Software Plagiarism Detection Based on Code Property Graphs
-
Make sure you have Docker installed. This repository does not need to be cloned.
-
Pull the prebuilt PlagScan image:
docker pull stefankoerner1/plagscan:latest
. Note that this will download about 1.6 GB. -
cd
into the folder with the submissions that should be tested. Every submission must be in a separate subfolder. The structure should look something like this:. └── submissions ├── 08891236_F_A082 │ └── f.c ├── 08534792_F_A026 │ └── f.c ├── 08845662_F_A167 │ └── f.c ├── 02343900_F_A255 │ └── f.c ├── 08234263_F_A056 │ └── f.c ├── 08666956_F_A157 │ └── f.c ├── 08235553_F_A030 │ └── f.c └── 08962935_F_A150 └── f.c
-
Inside this folder run:
docker run --rm -it -v $PWD:/app/submissions/ stefankoerner1/plagscan:latest
(Note: $PWD might not work on every OS. See here and here for possible solutions.)
with the following arguments:
usage: [-h] -l LANGUAGE [-t THREADS] [-o OUTPUT] [-v VERBOSE] arguments: -h, --help show this help message and exit -l LANGUAGE, --Language LANGUAGE Programming language that is being used.
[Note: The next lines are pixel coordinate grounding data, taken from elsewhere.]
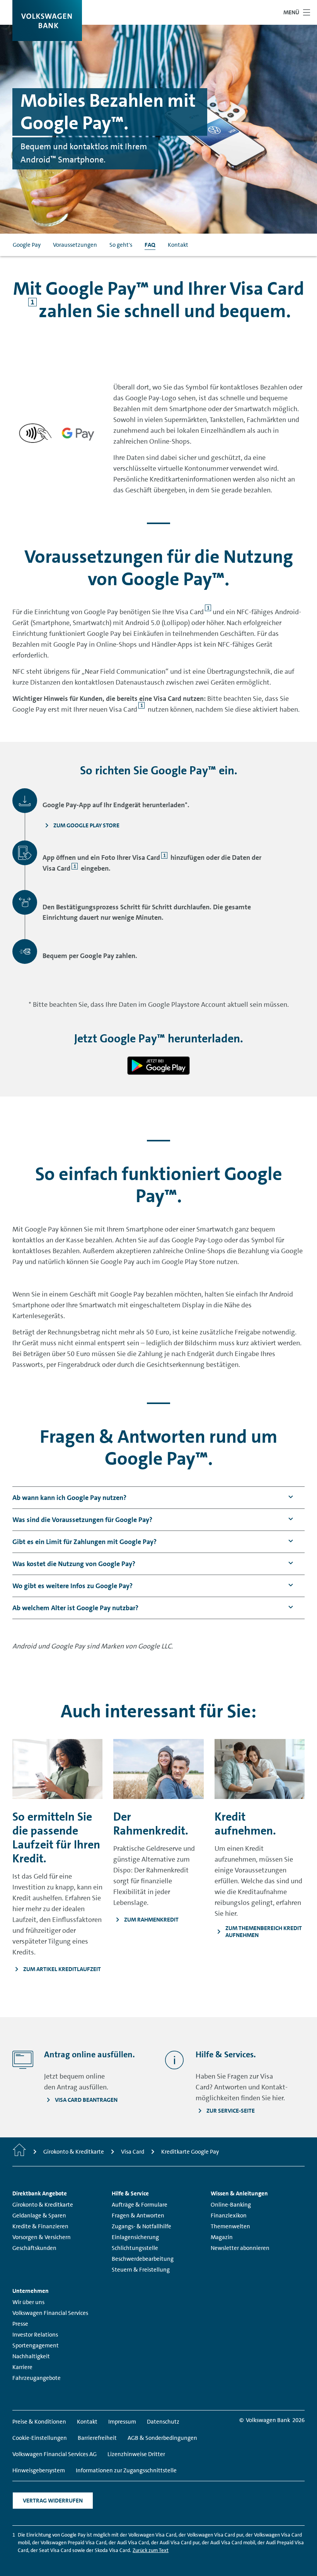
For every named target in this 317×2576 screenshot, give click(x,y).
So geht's (120, 245)
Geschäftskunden (34, 2248)
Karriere (22, 2367)
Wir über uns (28, 2302)
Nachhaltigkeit (31, 2356)
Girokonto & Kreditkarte (42, 2205)
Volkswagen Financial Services (50, 2313)
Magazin (222, 2237)
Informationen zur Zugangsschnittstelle (126, 2470)
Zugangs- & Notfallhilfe (141, 2226)
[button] (69, 1498)
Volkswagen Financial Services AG (54, 2454)
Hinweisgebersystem (38, 2470)
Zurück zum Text (151, 2550)
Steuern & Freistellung (141, 2270)
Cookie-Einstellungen (39, 2438)
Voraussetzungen (75, 245)
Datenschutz (163, 2422)
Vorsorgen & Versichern (41, 2237)
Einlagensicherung (135, 2237)
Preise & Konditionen (39, 2422)
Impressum (122, 2422)
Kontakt (178, 245)
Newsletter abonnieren (240, 2248)
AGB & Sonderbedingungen (162, 2438)
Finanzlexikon (229, 2215)
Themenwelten (230, 2226)
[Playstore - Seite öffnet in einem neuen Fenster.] (158, 1065)
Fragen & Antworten (138, 2215)
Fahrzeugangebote (36, 2378)
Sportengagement (35, 2345)
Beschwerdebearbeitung (143, 2259)
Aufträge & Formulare (139, 2205)
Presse (20, 2324)
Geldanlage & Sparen (39, 2215)
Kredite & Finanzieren (40, 2226)
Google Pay (27, 245)
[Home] (19, 2152)
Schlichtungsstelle (135, 2248)
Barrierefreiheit (97, 2438)
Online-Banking (231, 2205)
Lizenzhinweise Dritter (136, 2454)
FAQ (150, 245)
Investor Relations (35, 2335)
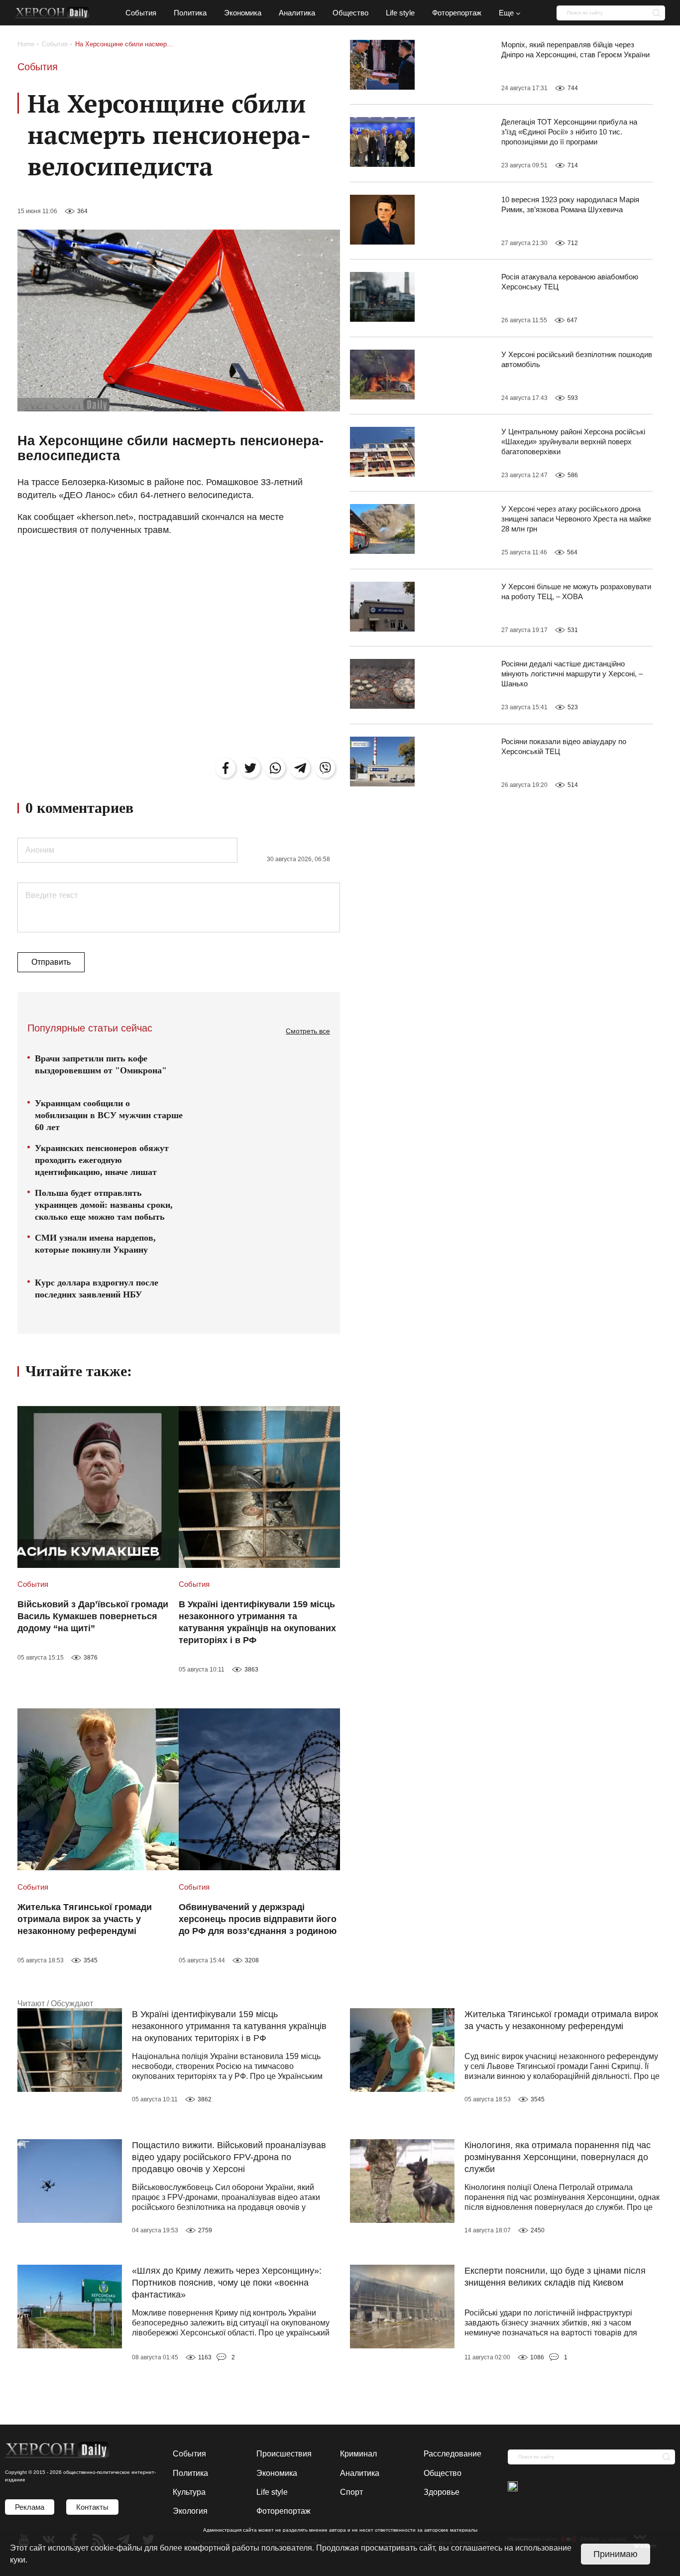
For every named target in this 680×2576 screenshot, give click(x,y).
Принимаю (615, 2554)
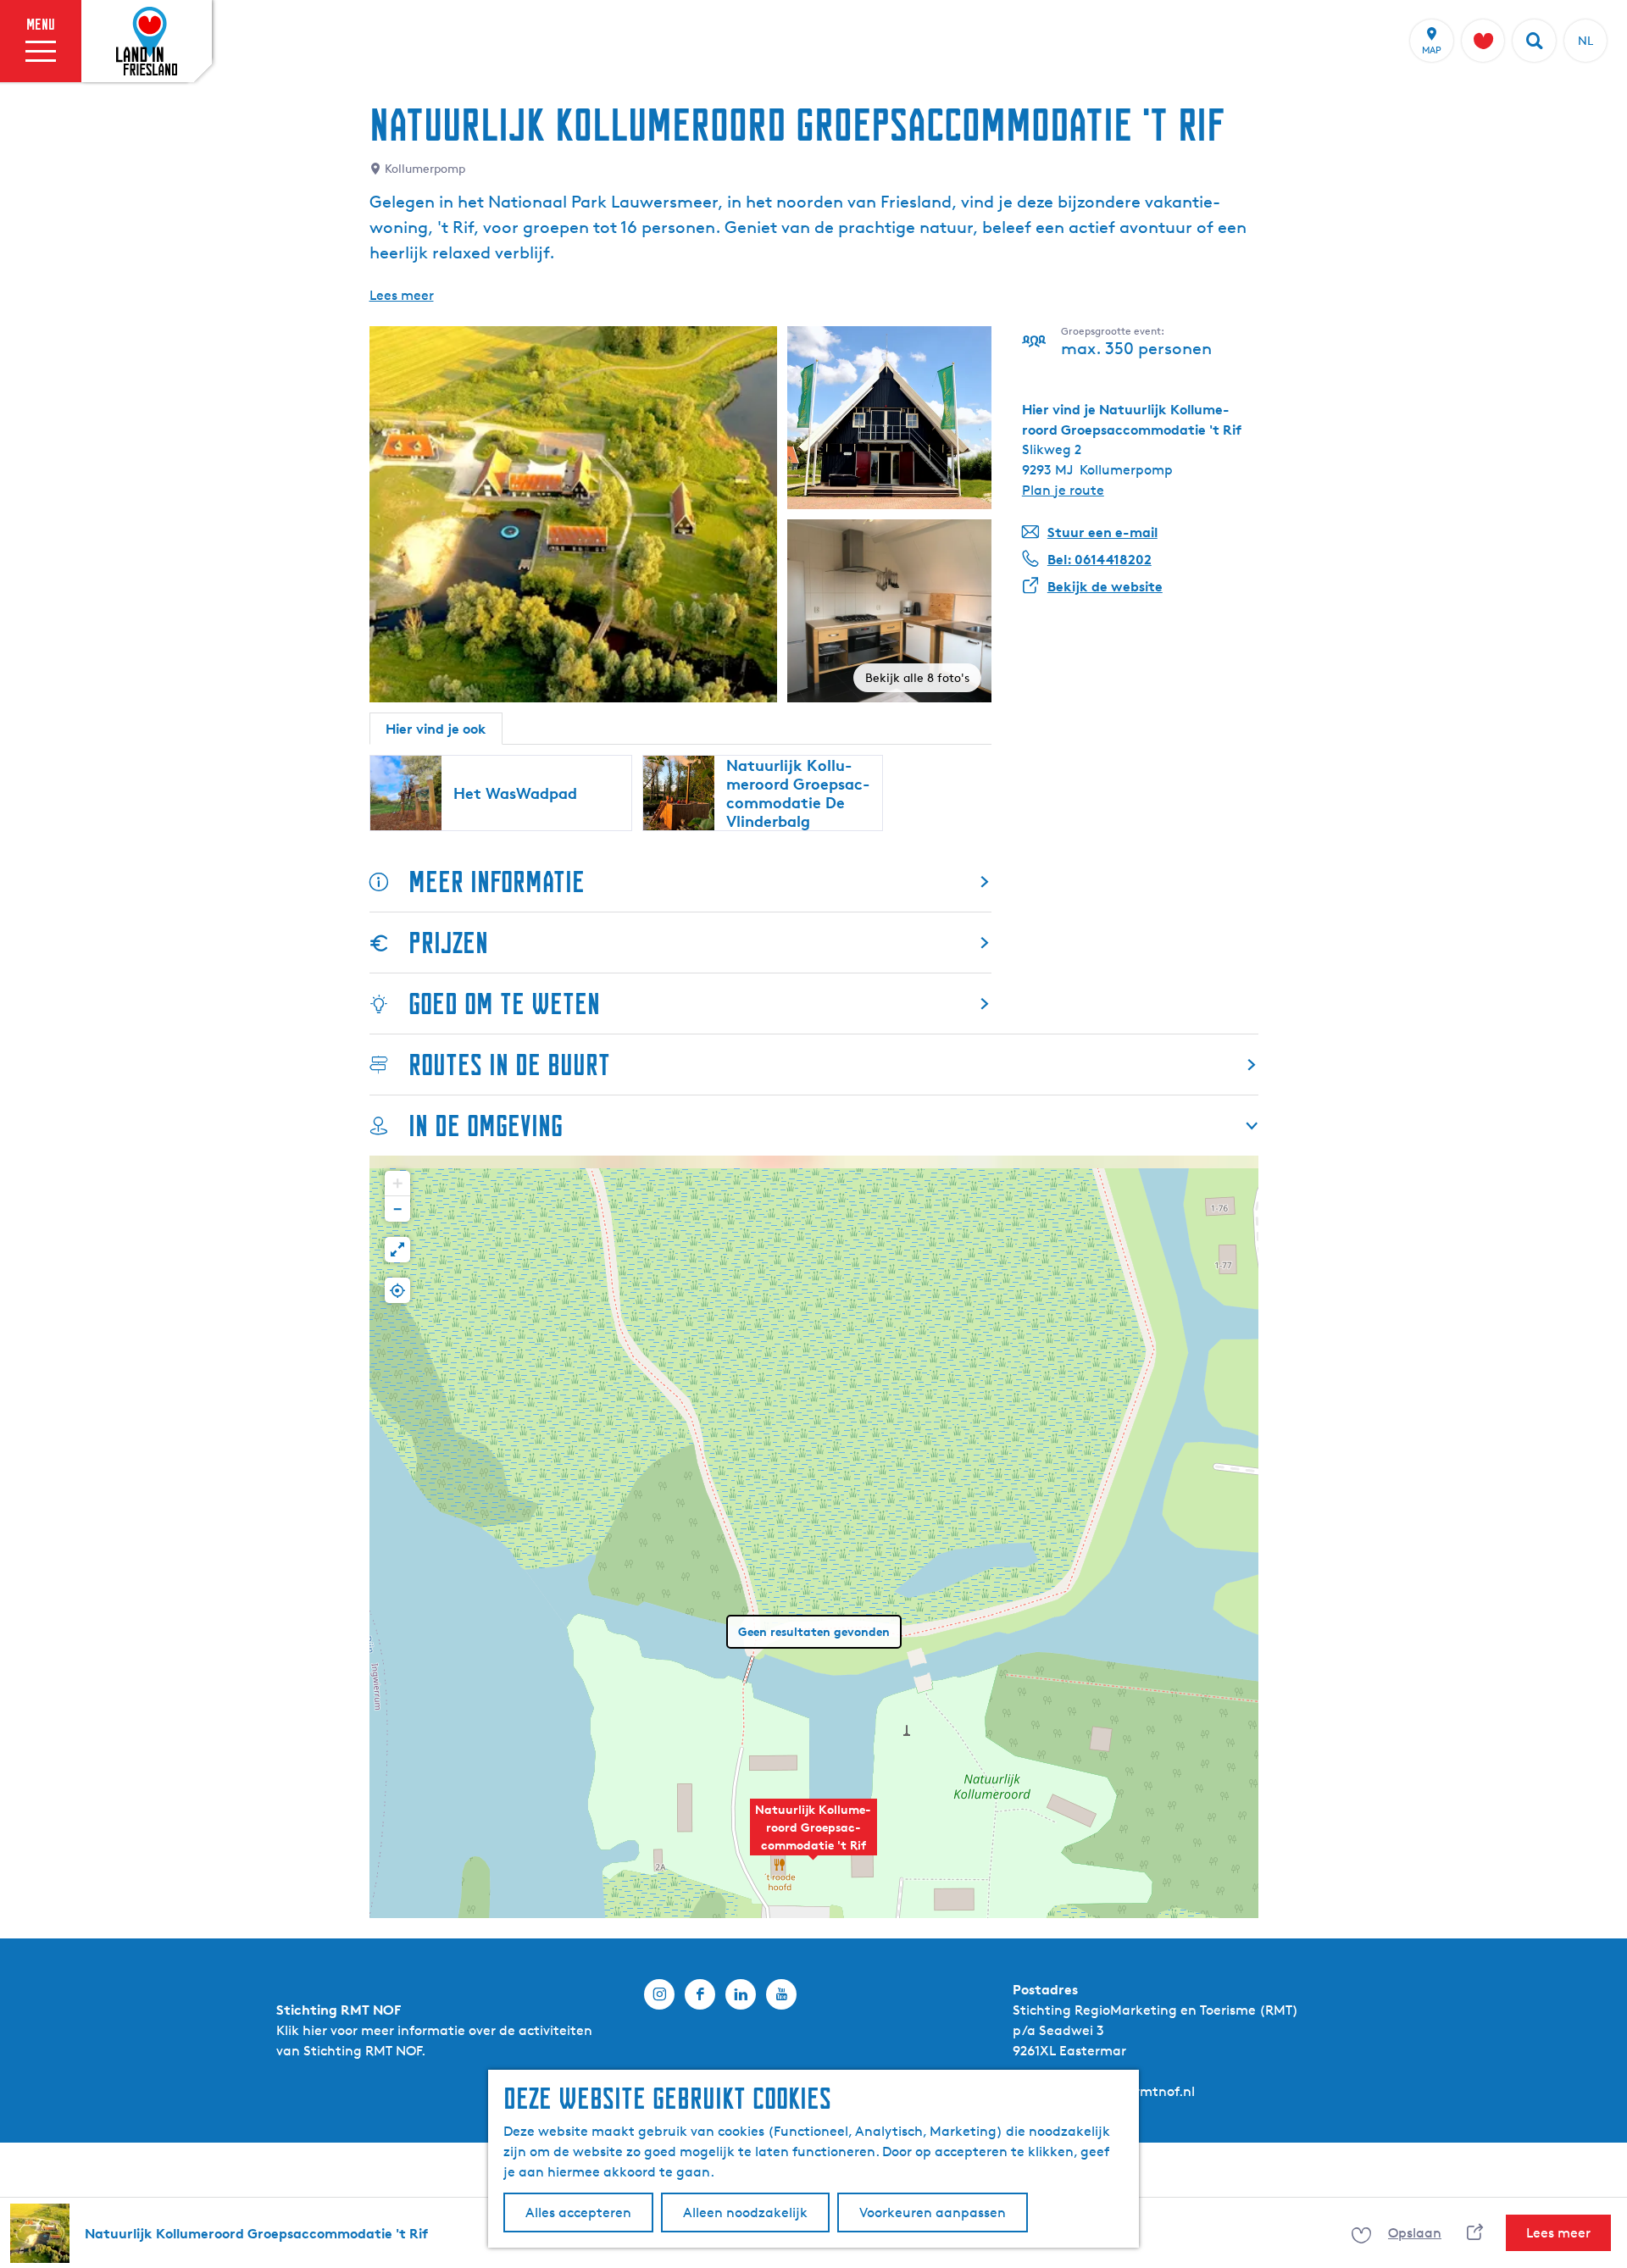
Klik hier (301, 2030)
Options: c, python -t THREADS, --Threads THREADS Number of threads used (default: 4). -o OUTPUT, --Output OUTPUT CSV that contains all suspicious combinations (default: report.csv). -v VERBOSE, --Verbose VERBOSE Print [all] results or only [suspicious] (default: suspicious).
Example usage for the language "C" that will use 8 threads:
docker run --rm -it -v $PWD:/app/submissions/ stefankoerner1/plagscan:latest --Language c --Threads 8
To build the image locally run:
docker build --pull --rm -f "Dockerfile" -t plagscan:latest "."
For development, it is recommended to use Visual Studio Code Remote - Containers with the .devcontainer/devcontainer.json file from this repository.